Las tres entidades que más ayudas prestan a los pobres de la comarca se ven sumidas en una crisis que pone en peligro su futuro Un centenar de ancianos con escasos recursos y que en su mayoría no pueden valerse por sí mismo dependen de los servicios del Asilo-Hospitalillo de Vilagarcía; familias de la comarca que no llegan a fin de mes y transeúntes que vagan por la ciudad sin un euro en el bolsillo subsisten gracias al comedor de Cáritas y al albergue de la Cruz Roja, en el que pernoctan unas dos mil personas cada año. Las tres instituciones que velan por las necesidades de los más desfavorecidos están en crisis y sobre su futuro planean demasiadas incógnitas. Los servicios sociales siguen a expensas de la beneficencia.

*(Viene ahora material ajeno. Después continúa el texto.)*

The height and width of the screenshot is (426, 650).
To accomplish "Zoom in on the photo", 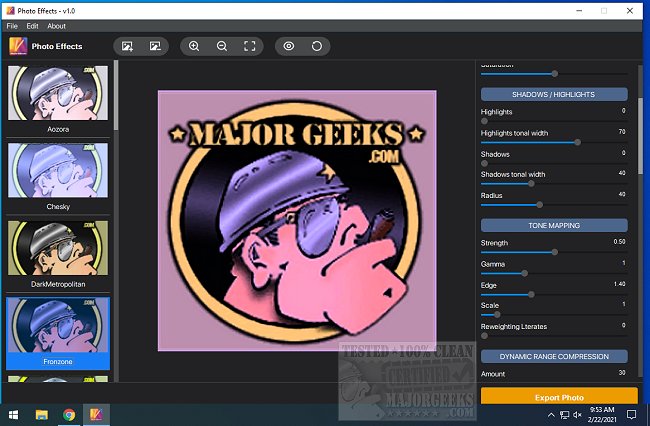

06 may 2002 . Actualizado a las 07:00 h.

SUSANA LUAÑA VILAGARCÍA La situación económica del Asilo-Hospitalillo de Vilagarcía lleva demasiados años en números rojos, lo que obligó al patronato a tomar una decisión atrevida, aunque no exenta de polémica: recuperar los locales cedidos en precario a Cáritas Interparroquial de Arousa y a Cruz Roja de O Salnés para disponer de liquidez y mejorar las instalaciones. La iniciativa deja en difíciles circunstancias a las otras dos entidades. No es una historia de buenos y malos. Es sólo una historia de desamparados con un futuro siempre a expensas de la beneficencia. Y dentro de lo que cabe, los de Vilagarcía aún tenían un banco de tres patas en el que apoyarse: las de Cáritas y Cruz Roja para superar el difícil día y día y la del asilo para cobijarse en los últimos años de la vejez. Tres instituciones que viven ahora una de sus crisis más agudas a expensas, una vez más, del capricho de la limosna privada e institucional. El Asilo-Hospitalillo de Vilagarcía se fundó en 1897, unos años después de que doña Luisa Vilá, una rica viuda, dejase en su testamento la voluntad de que se crease un hogar para los desamparados dotado de doce camas, con una renta anual de 500 pesetas (3,01 euros). Desde esa fecha al día de hoy la institución tuvo que superar situaciones muy difíciles. En su historia más reciente destacan las vicisitudes sufridas a principios de la pasada década, cuando la Diputación de Pontevedra perdió sus competencias en la materia y dejó de enviar los casi seis millones de pesetas (36.060,73 euros) con los que subvencionaba el hogar. A partir de entonces la Xunta y otras instituciones, como el Concello, colaboraron en sus necesidades, pero el asilo arrastraba año tras año un déficit de siete millones.